The film begins showing a landowner and his son, both carrying shotguns, accompanied by a dog as they set out to the lake on his land to shoot ducks.  The commentary states that 40 years previously the owner of the farm, Jim Bullock, was a miner.  Jim Bullock is seen with the pigs he breeds and then walks through his mansion with Austin Mitchell, and they stop to discuss the Latin motto on his tiles.

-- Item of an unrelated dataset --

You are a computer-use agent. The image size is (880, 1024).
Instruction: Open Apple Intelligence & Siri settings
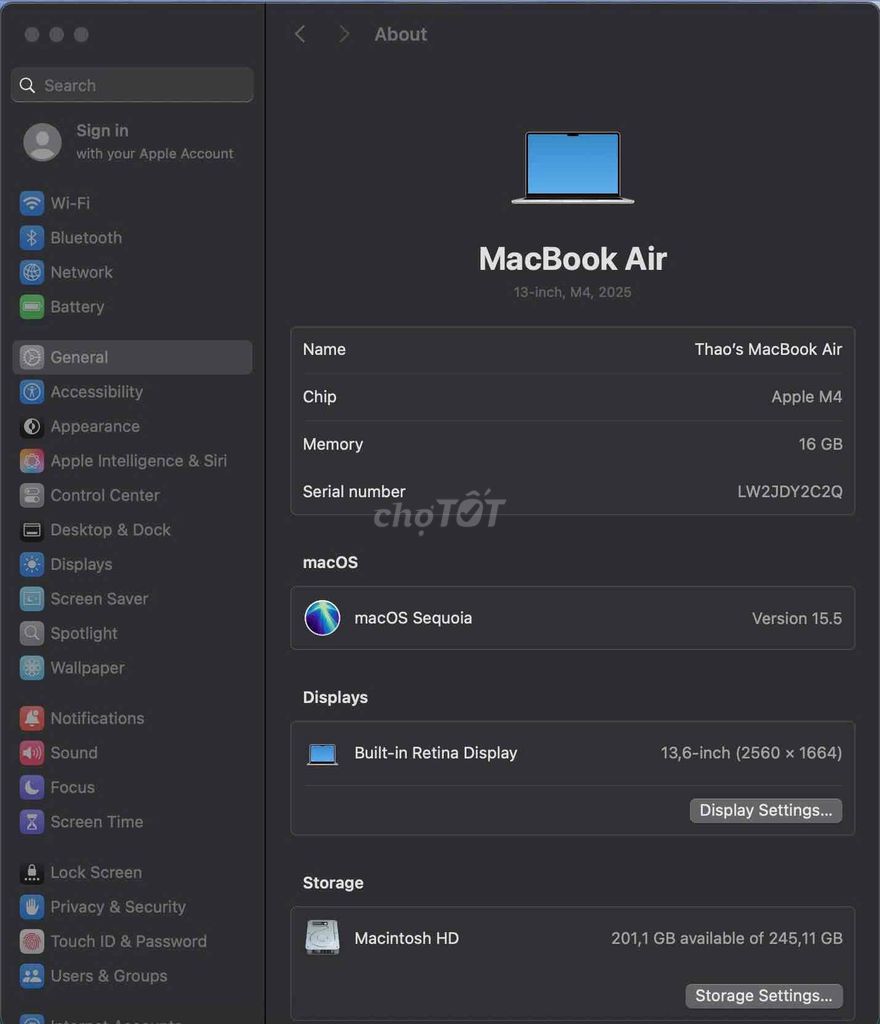point(31,461)
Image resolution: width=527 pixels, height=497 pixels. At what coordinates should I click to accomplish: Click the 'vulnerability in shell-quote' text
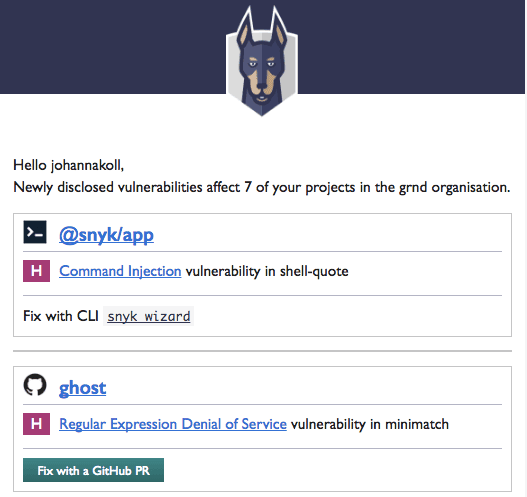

Title – Jim Bullock: Miner Extraordinary
Introduced by Austin Mitchell

The commentary by Austin Mitchell gives an overview of Jim Bullock’s life as there is archive footage of miners working underground.  This is followed by images of the village with the colliery in the background and children playing next to a coal heap.  The colliery is shown part demolished as Jim Bullock talks about the break-up of the community, “Destroying something that won’t ever be built again.”  He recounts how his father chose his wife, by asking her if she was spoken for, and with the reply, no, states that she is now.  The compromise for this was that he had to stop being a prize fighter and a drinker and become a Baptist.  Jim Bullock recounts some stories about Sir Charles Lowther, the former owner of Swillington Hall which Bullock now owns, and the attitude of his father to Lowther.  As Jim Bullock recounts his early life there is more archive film of miners, transporting the coal up on lifts, and miners themselves coming on and off shifts on the lifts.  He recounts the time when his brother was killed in an accident at the pit.  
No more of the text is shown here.